Paman Jo menggeleng, “tidak, mereka tidak sebodoh itu. Ini urusan publik, semua mulut harus disumpal, bahkan kalau bisa anak panti paling kecil sekalipun. Semua anak pindah dengan lapang dada, gembira, bahkan menanti-nanti tempat baru mereka. Pemimpin panti, yang sudah tidak asing lagi di ingatan kalian, menjanjikan tempat yang lebih luas, fasilitas yang lebih memadai, makanan yang lebih enak di tempat baru itu. Kalau kalian ingin tahu lagi, kenapa tidak pindah secara jujur saja pada orang-orang, pada wali-wali mereka? Jawabannya mudah, anak-anak. Karena ada rencana jangka panjang setelah itu. Mereka akan menghilang dari permukaan.”

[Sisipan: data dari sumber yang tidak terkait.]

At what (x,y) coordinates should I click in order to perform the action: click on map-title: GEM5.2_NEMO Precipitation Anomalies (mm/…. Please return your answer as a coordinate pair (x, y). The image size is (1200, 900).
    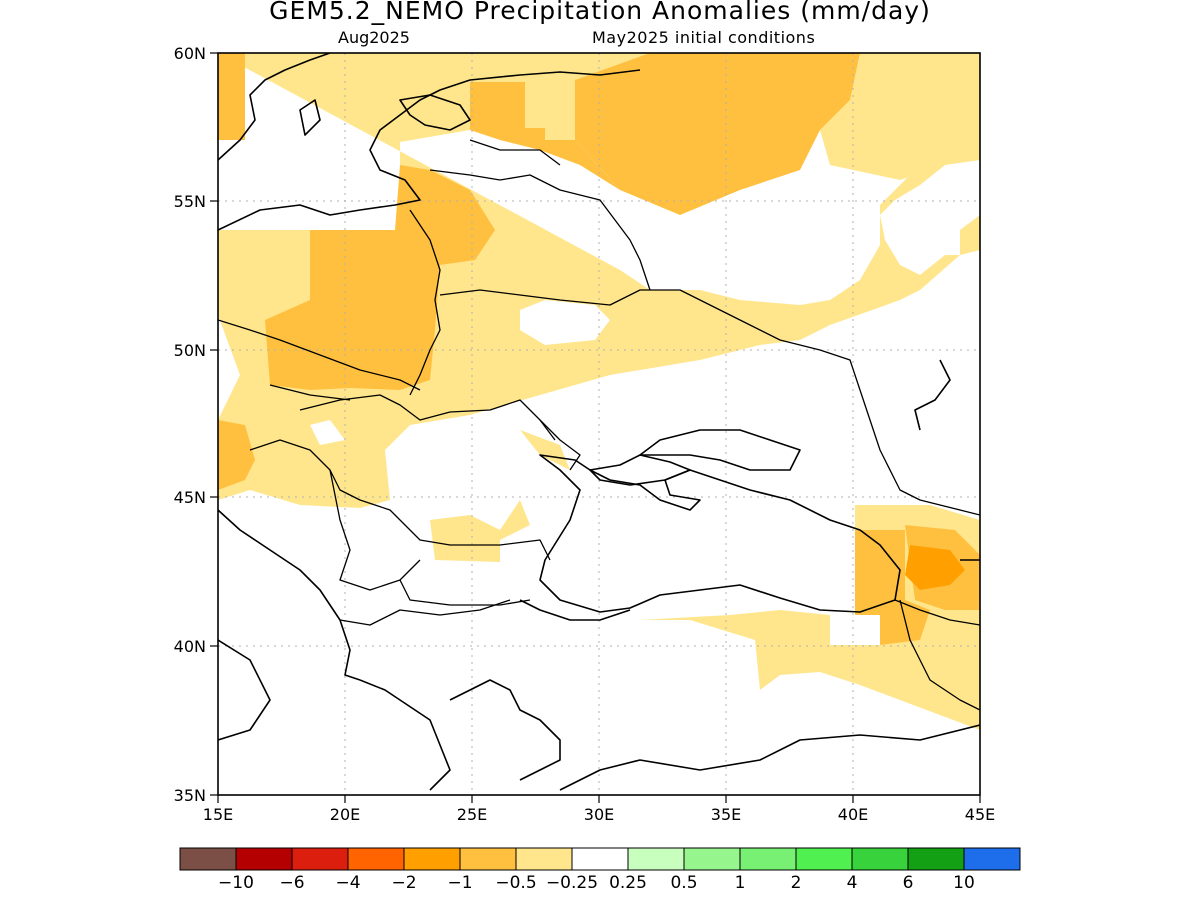
    Looking at the image, I should click on (600, 12).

Aku menelan ludah, baru tahu kalau cikal bakal akademi akan seperti itu.

“Lantas, paman tahu dari mana?” Amel, dengan cerdasnya kembali bertanya kritis. Paman tertawa melihat tatapan tidak percaya Amel.

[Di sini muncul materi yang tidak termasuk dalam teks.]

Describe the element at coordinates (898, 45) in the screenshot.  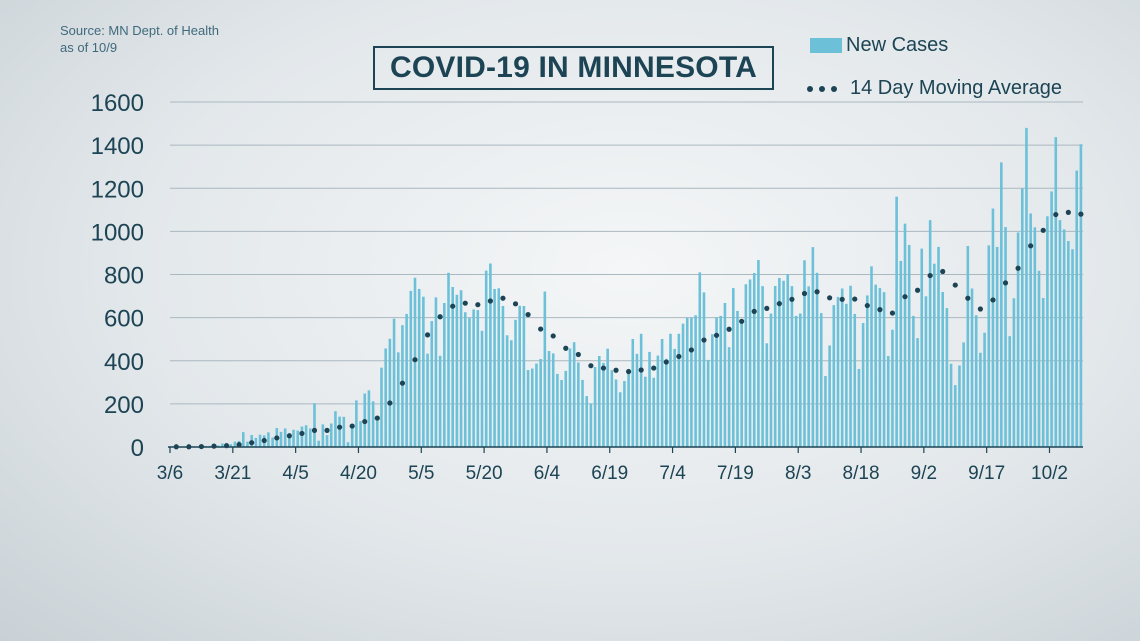
I see `legend-new-cases-label: New Cases` at that location.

“Pertanyaan yang masuk akal. Kabar itu tidak bocor sedikitpun, tapi paman yang bukan termasuk empat puluh orang itu bisa tahu. Aih, Amel, kenapa tidak kau kira-kira saja?” paman tersenyum menatap amel. Yang ditatap hanya menyengir, menggeleng pelan.

“Ya memastikan saja paman.”

Paman Jo terkekeh. Kami hanya diam menunggu jawabannya.